ASSIGNMENT:
Return the listing in full and exactly, but without a single picture.
++++ STORED DATA ++++
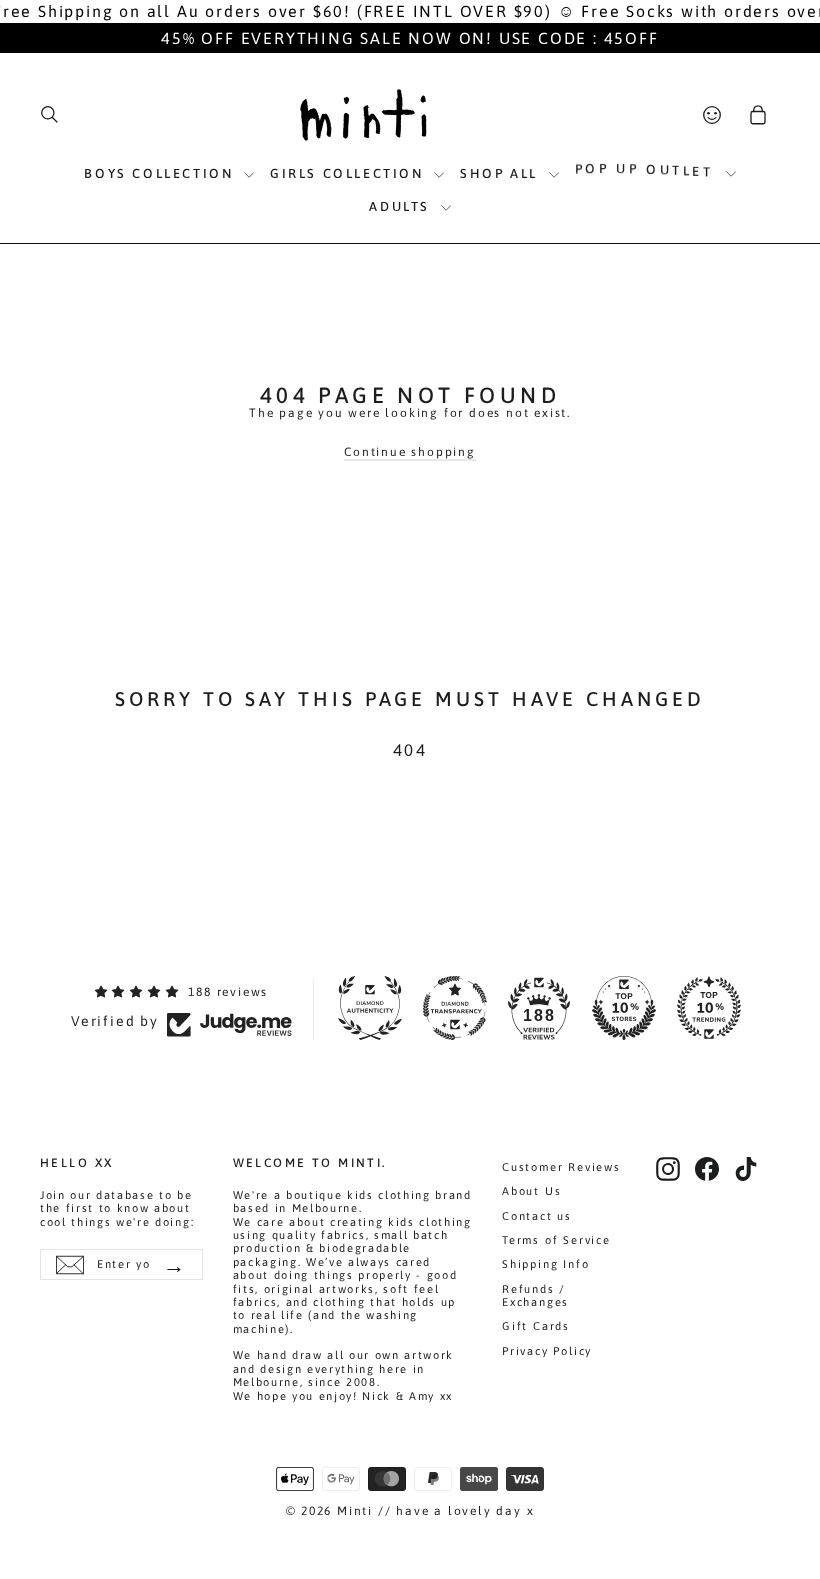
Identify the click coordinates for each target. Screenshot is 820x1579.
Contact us (537, 1216)
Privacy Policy (547, 1351)
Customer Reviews (561, 1167)
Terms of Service (556, 1240)
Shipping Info (545, 1264)
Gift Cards (536, 1326)
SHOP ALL (501, 173)
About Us (531, 1191)
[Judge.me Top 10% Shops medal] (624, 1008)
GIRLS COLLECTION (349, 173)
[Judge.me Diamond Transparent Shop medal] (455, 1008)
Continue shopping (410, 452)
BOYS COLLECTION (161, 173)
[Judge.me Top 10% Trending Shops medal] (709, 1008)
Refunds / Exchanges (535, 1295)
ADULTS (402, 206)
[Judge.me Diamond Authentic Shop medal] (370, 1008)
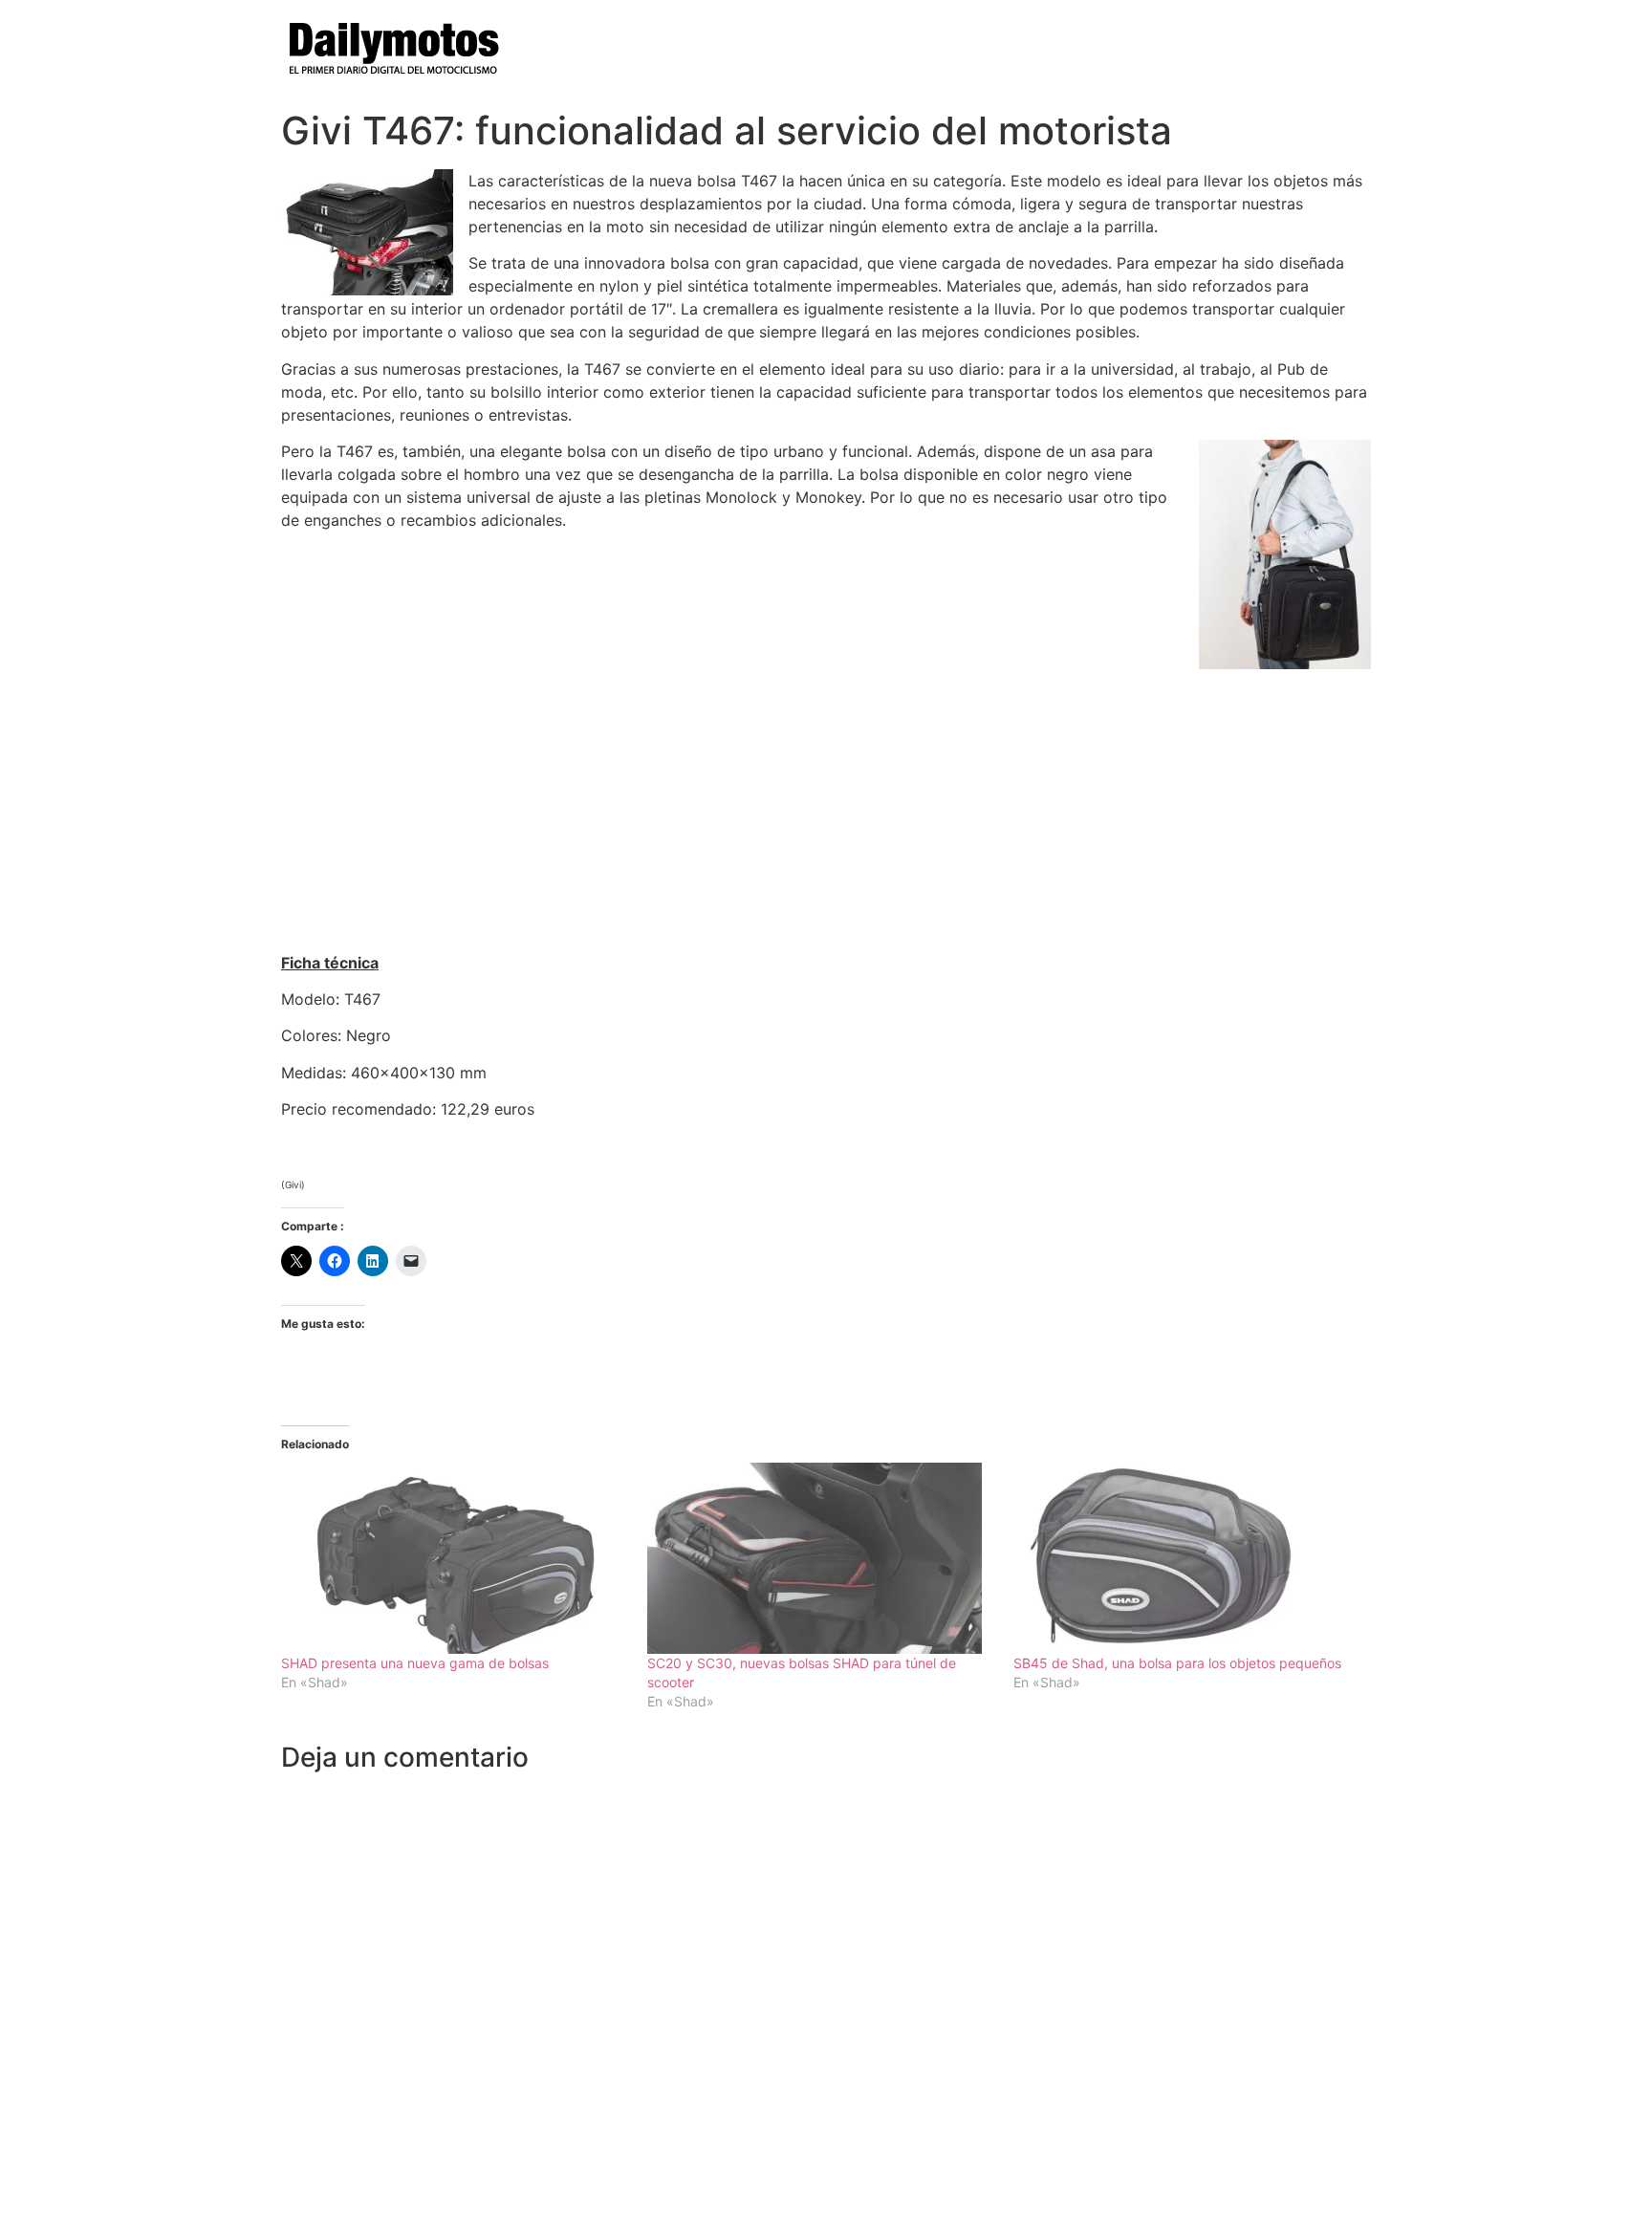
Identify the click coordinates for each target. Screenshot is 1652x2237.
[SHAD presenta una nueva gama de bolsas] (454, 1558)
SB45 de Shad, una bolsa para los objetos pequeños (1177, 1663)
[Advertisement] (826, 803)
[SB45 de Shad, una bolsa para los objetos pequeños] (1186, 1558)
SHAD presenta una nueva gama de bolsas (415, 1663)
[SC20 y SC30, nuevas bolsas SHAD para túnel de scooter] (820, 1558)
++++
SOLUTION:
Identify the click coordinates for each target. Screenshot is 820x1579.
Contact us (537, 1216)
Privacy Policy (547, 1351)
Customer Reviews (561, 1167)
Terms of Service (556, 1240)
Shipping Info (545, 1264)
Gift Cards (536, 1326)
SHOP ALL (501, 173)
About Us (531, 1191)
[Judge.me Top 10% Shops medal] (624, 1008)
GIRLS COLLECTION (349, 173)
[Judge.me Diamond Transparent Shop medal] (455, 1008)
Continue shopping (410, 452)
BOYS COLLECTION (161, 173)
[Judge.me Top 10% Trending Shops medal] (709, 1008)
Refunds / Exchanges (535, 1295)
ADULTS (402, 206)
[Judge.me Diamond Authentic Shop medal] (370, 1008)
Identify the click coordinates for each target. Screenshot is 1652x2237.
[SHAD presenta una nueva gama de bolsas] (454, 1558)
SB45 de Shad, una bolsa para los objetos pequeños (1177, 1663)
[Advertisement] (826, 803)
[SB45 de Shad, una bolsa para los objetos pequeños] (1186, 1558)
SHAD presenta una nueva gama de bolsas (415, 1663)
[SC20 y SC30, nuevas bolsas SHAD para túnel de scooter] (820, 1558)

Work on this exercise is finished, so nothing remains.